Stored data ::
┄┄┄┄┄┄┄┄┄┄
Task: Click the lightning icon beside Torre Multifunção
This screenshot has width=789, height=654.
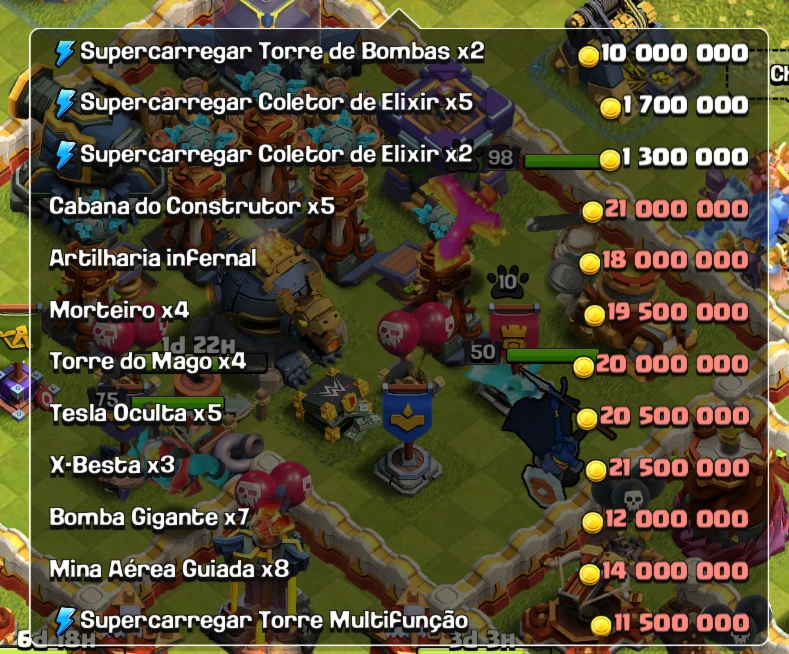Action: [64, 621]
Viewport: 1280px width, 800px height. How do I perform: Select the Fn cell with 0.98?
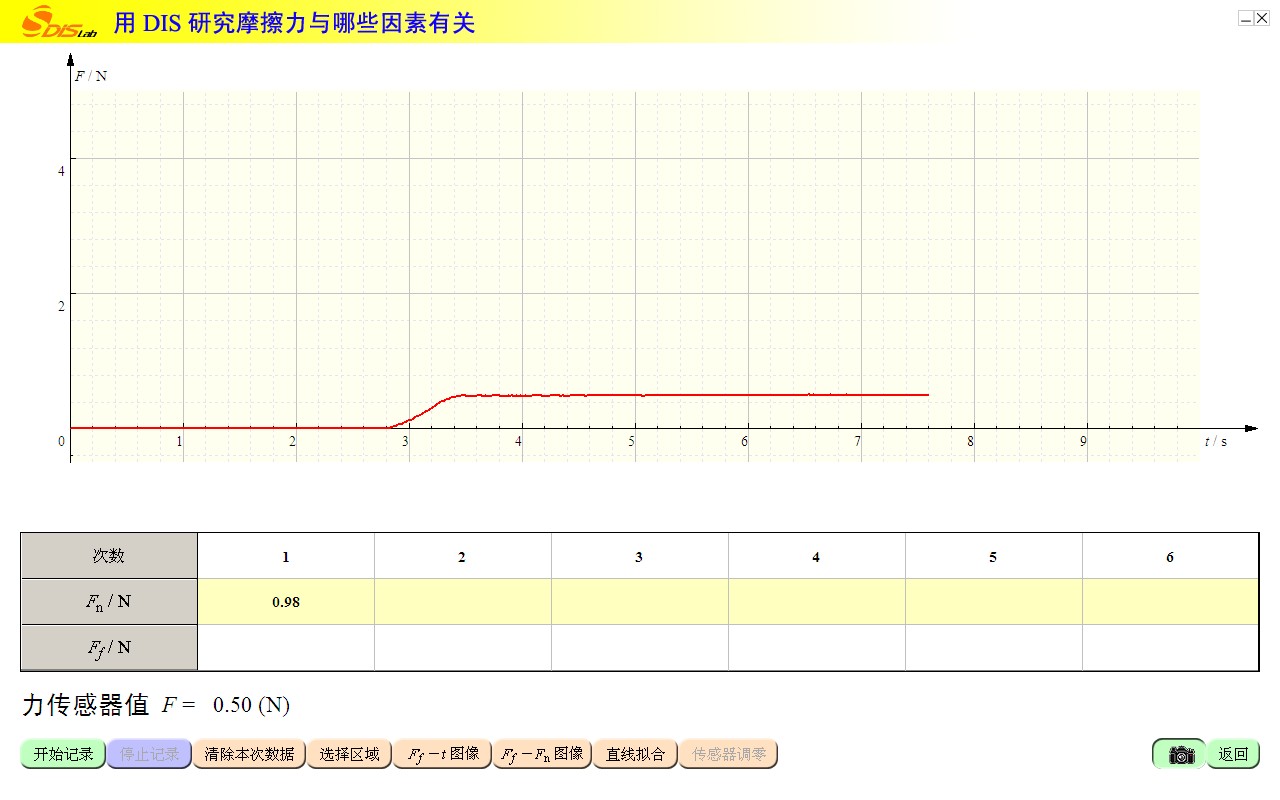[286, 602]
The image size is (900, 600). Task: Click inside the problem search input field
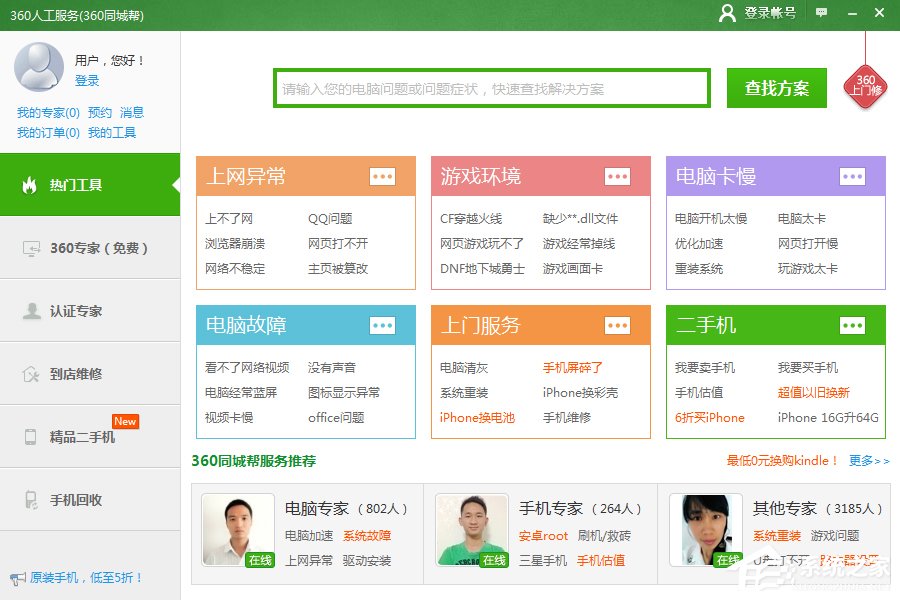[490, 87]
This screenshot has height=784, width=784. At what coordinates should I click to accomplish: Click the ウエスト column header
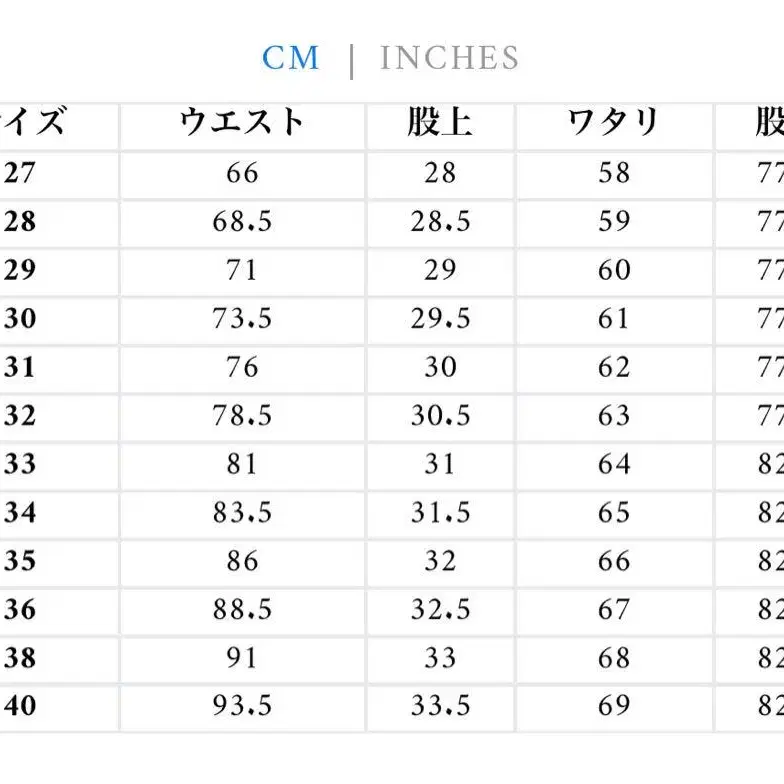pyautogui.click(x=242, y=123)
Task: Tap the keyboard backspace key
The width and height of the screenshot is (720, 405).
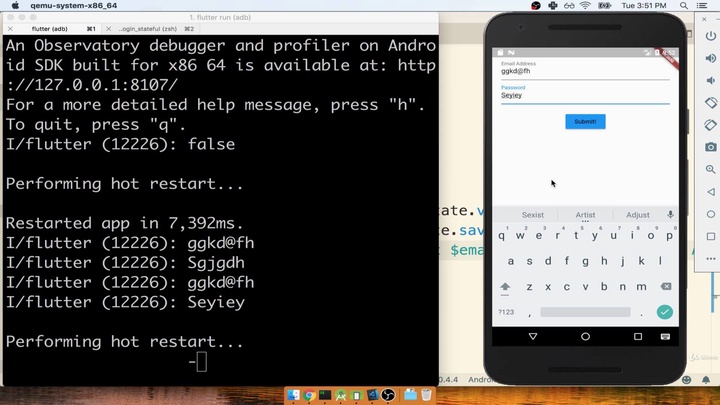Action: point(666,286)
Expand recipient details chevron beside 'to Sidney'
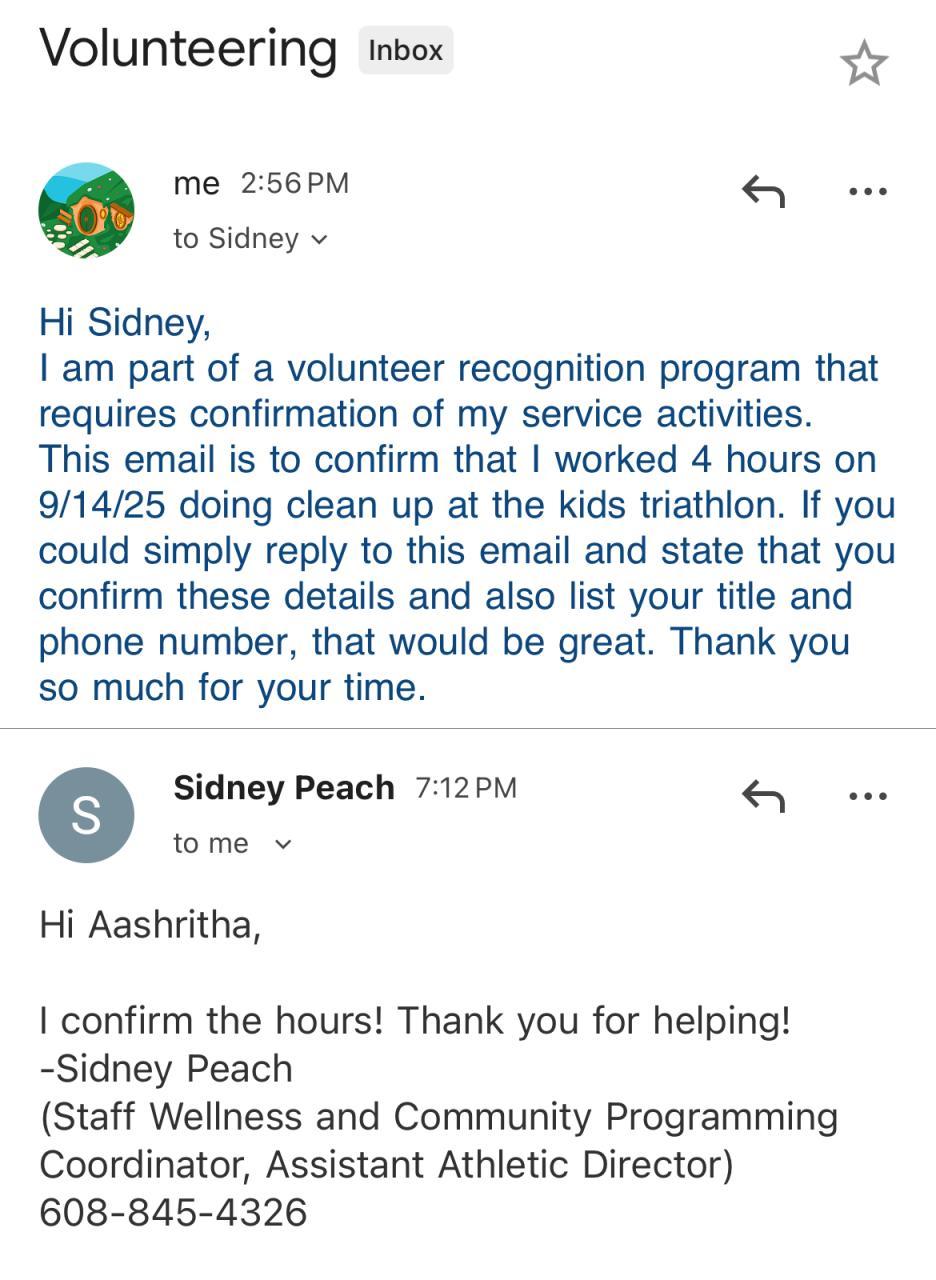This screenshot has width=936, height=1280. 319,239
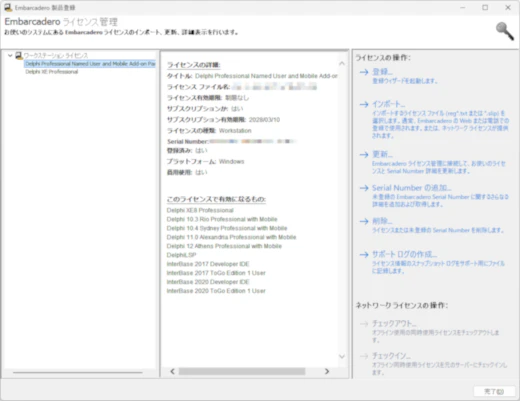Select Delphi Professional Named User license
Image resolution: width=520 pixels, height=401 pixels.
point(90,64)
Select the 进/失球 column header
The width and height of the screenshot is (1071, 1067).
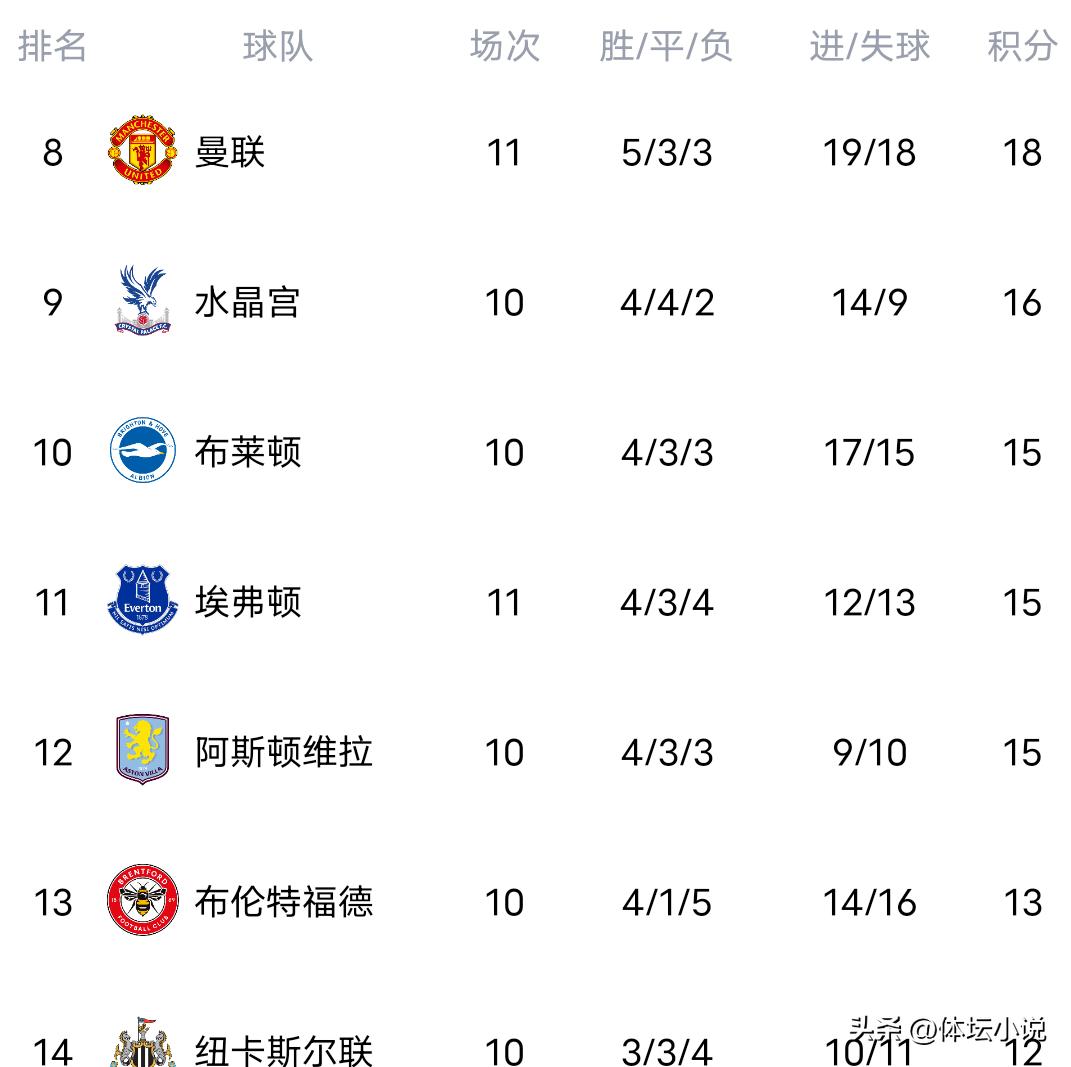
┄┄┄┄┄┄┄┄┄┄
Problem description ::
Would you copy every entry exactly as it stands, leaving out the pictures?

Exercise output ::
Task: Click the lightning icon beside Torre Multifunção
This screenshot has width=789, height=654.
Action: [64, 621]
Viewport: 1280px width, 800px height. How do I perform: Select the Fn cell with 0.98?
[286, 602]
The image size is (900, 600). Task: Click inside the problem search input field
[490, 87]
This screenshot has height=784, width=784. At what coordinates should I click to accomplish: Click the ウエスト column header
pyautogui.click(x=242, y=123)
Task: Tap the keyboard backspace key
The width and height of the screenshot is (720, 405).
Action: point(666,286)
Expand recipient details chevron beside 'to Sidney'
This screenshot has width=936, height=1280. 319,239
Select Delphi Professional Named User license
Image resolution: width=520 pixels, height=401 pixels.
point(90,64)
Select the 进/失球 column header
The width and height of the screenshot is (1071, 1067).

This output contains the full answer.